I asked Debdas to tell me about his childhood, and how he first came to meet his friend, and taking another puff of his chillum, he began his story.
“I was born in a village about fifteen miles from that of Kanai, not very far from Tarapith,” he said, exhaling another great cloud of smoke, and passing the chillum to Kanai’s waiting fingers, and helping his friend lift it to his mouth. “But we were from very different backgrounds. My father was a purohit, the Brahmin of the village Kali temple. My father and I always had very different values. He was obsessed with his idols and his round of pujas. I was also pious, but I never embraced that sort of ritualistic religion. I didn’t know what was in, or not in, the piece of stone in the sanctuary of my father’s temple: how could I? How can anyone? For me, from the time I was very young, the company I kept was always more important to me than idols or rituals, status or material comforts.
“My best friend was a little Muslim boy, Anwar. His father made beedi cigarettes at the other end of the village. My father would smoke the beedis, but before he lit them he would always touch them against cow dung to purify them. He would pressure me not to mix so widely, and if I drank water in a Muslim house, he would make me have a bath before he let me inside our home. There was a house of some Bairagi sadhus in the village who sang wonderful Baul songs, and Krishna bhajans, and my father didn’t like me going there either. I even shared cigarettes with the [untouchable] Doms who ran the village cremation ground. Even when I was very young, my mind was full of doubts about all these boundaries and restrictions my father thought were so important.
“It was the songs of the Bauls that lured me towards their path. In our locality lived the great singer Sudhir Das Baul. One day, the schoolmaster invited him to come and sing to us on the feast of Saraswati Puja. I was thirteen or fourteen, and then and there I lost my heart to his music! He had such a voice, and such spirit: he could take a rasa to its very essence.”
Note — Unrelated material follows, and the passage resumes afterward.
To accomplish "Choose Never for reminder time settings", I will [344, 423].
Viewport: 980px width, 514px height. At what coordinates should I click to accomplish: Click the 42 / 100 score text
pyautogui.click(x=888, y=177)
“Oh, he was marvellous!” interjected Kanai, leaning forward, sightless eyes gazing upwards, with folded hands. “What a voice!”
“It was after hearing him,” said Debdas, “that I made up my mind to become a Baul and sing the songs of Krishna. After some time, I went and visited him at his home, and told him I wanted to learn music. So Sudhir said, ‘If you want to become a Baul you must attend the great festival at Kenduli.’ He called it ‘the great festival of the Enlightened.’ He told me the date—it’s always at the middle or towards the end of January—and promised to take me along.
“I knew that my family would never allow it, so when the day came, I climbed the walls of the house and slipped out without telling anyone where I was going. I had agreed to meet Sudhir at the station in time to catch the 4 a.m. train to Shantiniketan. From the station there we walked on foot to the mela.
“The mela was beyond my dreams: you can see for yourself what it is like. The atmosphere was wonderful—the music-making, the dancing, the rapture, the matajis putting hair oil on the babajis, the intoxication of the madmen, the joy, the freedom … I drank in the pure life of those Bauls, and understood for the first time the real pleasure of living. It made me yearn to roam through the world and escape from my village life.”
“And you never told your parents where you were?”
Kanai giggled.
“Wait,” said Debdas, smiling. “We’ll come to that.
“For four days I walked the lanes of the festival, happier than I had ever been, meeting the Bauls and learning their songs. On the fourth day, as everyone began to pack up, I asked Sudhir Das, ‘What do I do now?’ I hadn’t left my parents a note—nothing. He advised me to go back home quietly, and he took me back on the train, holding my hand to give me courage. We parted at the station, and I headed home. But I was frightened of what my father would say, so I doubled back and went to the home of my Muslim friend, Anwar, and ate there.
“By now it was dusk, and it was only after dark that I finally headed back home. Nobody said a word as I walked in. In silence I washed at the pump, but just as I was entering the house, my father stopped me and asked me to sit in the courtyard. My mother understood what was about to happen, and called me to join her in the kitchen, but just then my elder brother, who was the village police chief, blocked my way. He shouted at me that I had dishonoured the family, and that I was a good-for-nothing who only mixed with Muslims and vagrants. He said that he would teach me a lesson that I would never forget.
“He had his lathi with him, and he began beating me with it. My father joined in, using his wooden slippers. For nearly an hour they both beat me—it seemed like much longer, at that age things hurt more—until eventually the neighbours had to come and separate us. Then they kicked me out of the courtyard into the street. I sat there shuddering with tears, hurting both inside and out. There were welts all over my back, my shorts were torn and my shirt was covered in blood.”